I rated Lowe well enough to be an AB. Remember we were picking the likes of George Bridge above such players so theres no disputing a lot of bad decisions have been made by those last two coaches. Does a team like the ABs need a finicky winger who you have to adapt and change a lot of your style with to get benefit from? No, not really. But he still would have been a basic improvement on players like even Savea at the tail of his career, Bridge, and could even have converted into the answer of replacing Beauden at the back. Instead we persisted with NMS, Naholo, Havili, Reece, all players we would have cared even less about losing and all because Rieko had Lowe's number 11 jersey nailed down.


He was of course only 23 when he decided to leave, it was back in the beggining of the period they had started retaining players (from 2018 onwards I think, they came out saying theyre going to be more aggressive at some point). So he might, all of them, only just missed out.


The main point that Ed made is that situations like Lowe's, Aki's, JGP's, aren't going to happen in future. That's a bit of a "NZ" only problem, because those players need to reach such a high standard to be chosen by the All Blacks, were as a country like Ireland wants them a lot earlier like that. This is basically the 'ready in 3 years' concept Ireland relied on, versus the '5 years and they've left' concept' were that player is now ready to be chosen by the All Blacks (given a contract to play Super, ala SBW, and hopefully Manu).


The 'mercenary' thing that will take longer to expire, and which I was referring to, is the grandparents rule. The new kids coming through now aren't going to have as many gp born overseas, so the amount of players that can leave with a prospect of International rugby offer are going to drop dramatically at some point. All these kiwi fellas playing for a PI, is going to stop sadly.


The new era problem that will replace those old concerns is now French and Japanese clubs (doing the same as NRL teams have done for decades by) picking kids out of school. The problem here is not so much a national identity one, than it is a farm system where 9 in 10 players are left with nothing. A stunted education and no support in a foreign country (well they'll get kicked out of those countries were they don't in Australia).

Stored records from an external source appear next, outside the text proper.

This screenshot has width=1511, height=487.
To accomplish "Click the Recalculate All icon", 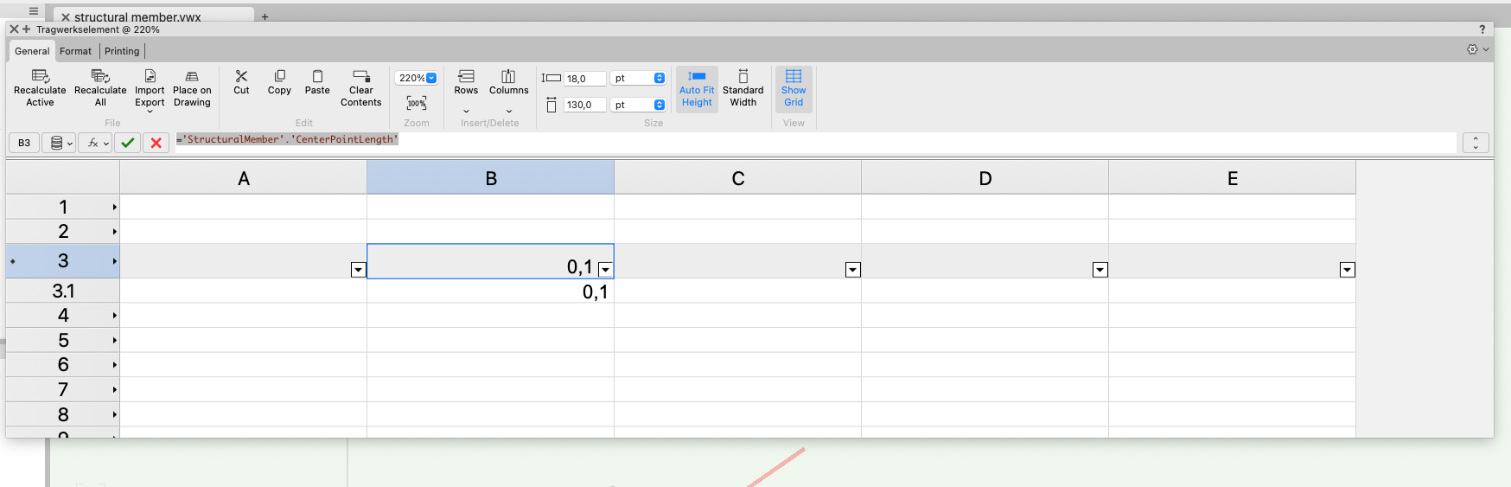I will coord(100,77).
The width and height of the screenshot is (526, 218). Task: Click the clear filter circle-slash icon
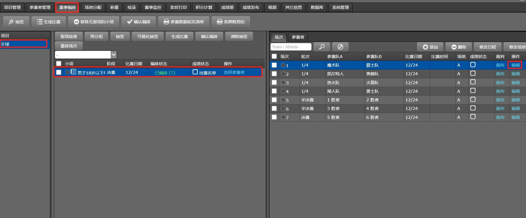340,47
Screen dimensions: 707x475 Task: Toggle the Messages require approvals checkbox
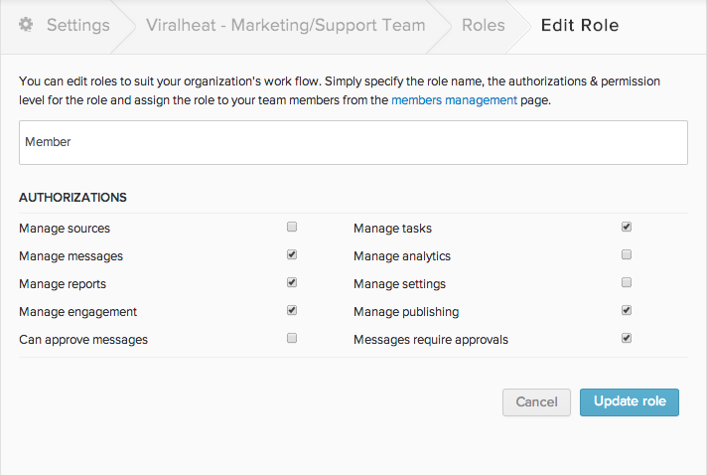[627, 338]
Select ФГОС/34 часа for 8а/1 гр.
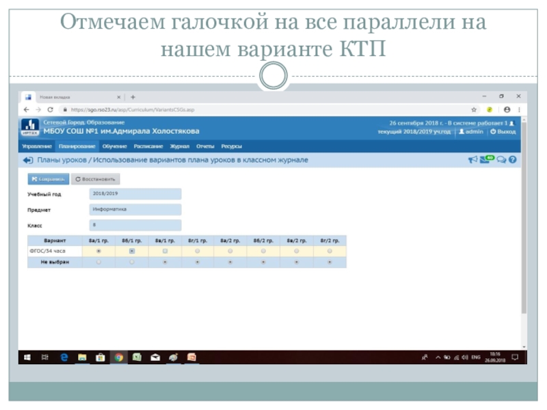The image size is (547, 410). point(99,251)
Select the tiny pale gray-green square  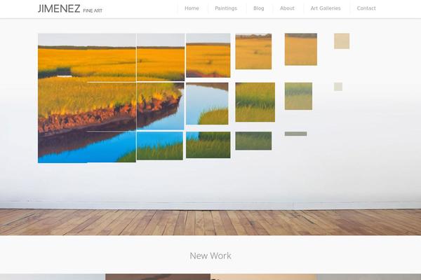pyautogui.click(x=338, y=87)
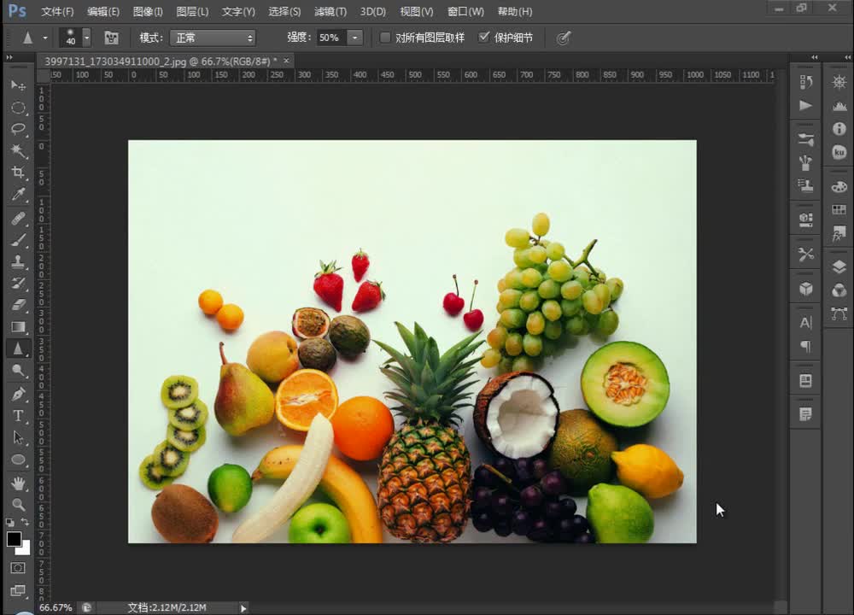Open the Histogram panel icon
854x615 pixels.
(839, 106)
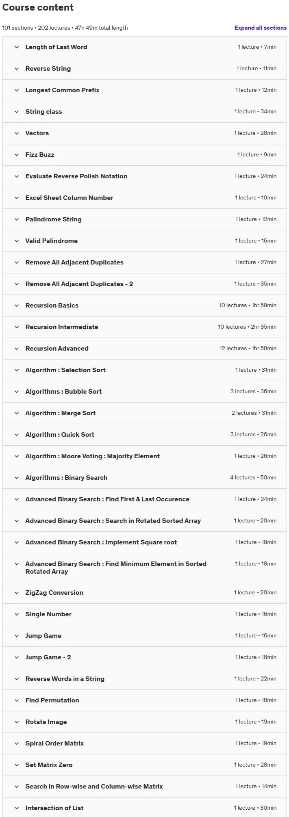
Task: Expand all sections link
Action: coord(260,28)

It's the same sort of situation were NZ would be the big guy, but there weren't many downsides with it. The only one I can think was brought up but a poster on this site, I can't recall who it was, but he seemed to know a lot of kids coming from the Islands weren't really given the capability to fly back home during school xms holidays etc. That is probably something that should be fixed by the union. Otherwise getting someone like Fakatava over here for his last year of school definitely results in NZ being able to pick the cherries off the top but it also allows that player to develop and be able to represent Tonga and under age and possibly even later in his career. Where as a kid being taken from NZ is arguably going to be worse off in every respect other than perhaps money. Not going to develop as a person, not going to develop as a player as much, so I have a lotof sympathy for NZs case that I don't include them in that group but I certainly see where you're coming from and it encourages other countries to think they can do the same while not realising they're making a much worse experience/situation.